Flags move through a defined lifecycle. Understanding these states helps you manage flags across your organization:

StatusWhat It Means
DraftThe flag exists but is not active. No users are affected. Use this state while you are still configuring variations and targeting rules.
EnabledThe flag is live. Targeting rules are being applied and every evaluation is tracked. This is the active state for flags in production.
DisabledThe flag is paused. All users receive the default variation regardless of any targeting rules. Use this to quickly turn off a feature without deleting the flag.
ArchivedThe flag is no longer in use but is kept as a historical record for auditing and reference.

Variations

Every flag defines two or more variations — the different values the flag can return. Each variation has a unique key, a human-readable name, and a value that matches the flag's type.

For a boolean flag, variations are typically "On" and "Off." For a string flag running a headline test, you might have variations called "Short headline," "Long headline," and "Question headline," each with a different text value.

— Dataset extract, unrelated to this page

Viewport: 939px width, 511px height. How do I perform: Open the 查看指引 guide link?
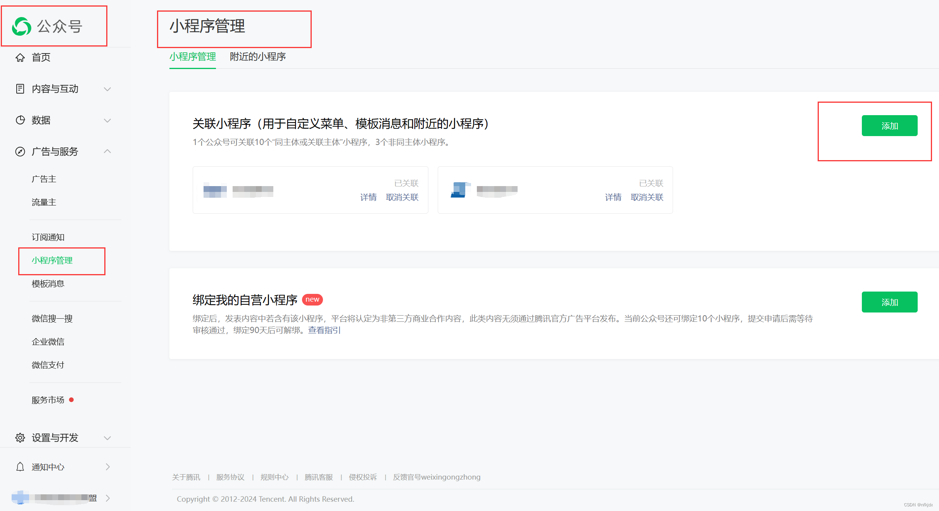coord(324,330)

One variation is always marked as the default. This is the value returned when no targeting rules match, when the flag is disabled, or when something goes wrong during evaluation.

Targeting Rules

Targeting rules let you show different variations to different users. Each rule has a set of conditions (all of which must match) and a traffic split across variations. Rules are evaluated in order — the first matching rule wins. If no rules match, the user gets the default variation.

What You Can Target

Condition TypeWhat It ChecksExample
SegmentWhether the user belongs to a defined audience segment.Beta testers, enterprise users, free-tier accounts.
Individual UserA specific user by their ID.Your QA team, a specific customer for a preview.
Profile AttributeA property of the user's profile.Country, subscription plan, signup date, language.
Device AttributeA property of the user's device or app.Platform (iOS/Android/Web), OS version, app version, screen size.
Flag DependencyThe current value of another feature flag.Only show variation B if the user is already seeing the new navigation.

Available Operators

When targeting by profile or device attributes, you have access to a rich set of comparison operators:

  • Equals / Not Equals — exact match on a value.
  • In / Not In — value is in (or not in) a list of options.
  • Contains / Does Not Contain — text includes a substring.
  • Starts With / Ends With — text begins or ends with a value.
  • Greater Than / Less Than — numeric comparisons.
  • Semver Greater / Semver Less / Semver Equals — version string comparisons (useful for targeting specific app versions).

How Evaluation Works

When the system evaluates a flag for a user, it follows a straightforward process:

  1. Check the flag's status. If the flag is disabled, the default variation is returned immediately — no rules are checked.
  2. Walk through targeting rules in order. Each rule's conditions are checked against the user's attributes. The first rule where all conditions match is the one that applies.
  3. Assign a variation. The matching rule's traffic split determines which variation the user gets. This assignment is deterministic — the same user always gets the same variation for a given flag, ensuring a consistent experience.
  4. Fall through to the default. If no targeting rules match, the user receives the default variation.
Assignments are deterministic because they are based on a combination of the user's identity and the flag's salt (a random seed). If you need to reshuffle all assignments — for example, after removing a variation or restarting an experiment — you can regenerate the flag's salt. This gives you a fresh random split while keeping the process fully deterministic.

Live Exposure Tracking

Every time a flag is evaluated, the result is recorded. This gives you a real-time view of how many users are seeing each variation. You can monitor the distribution over any time range to verify that your targeting rules and traffic splits are working as expected.

Exposure tracking is especially valuable when ramping up a rollout — you can confirm that the right percentage of users are seeing the new experience before increasing traffic further.

Feature flags are useful far beyond experiments. Use them as kill switches for risky features, as gates for features under development, or as configuration levers that let you change behavior without a deployment.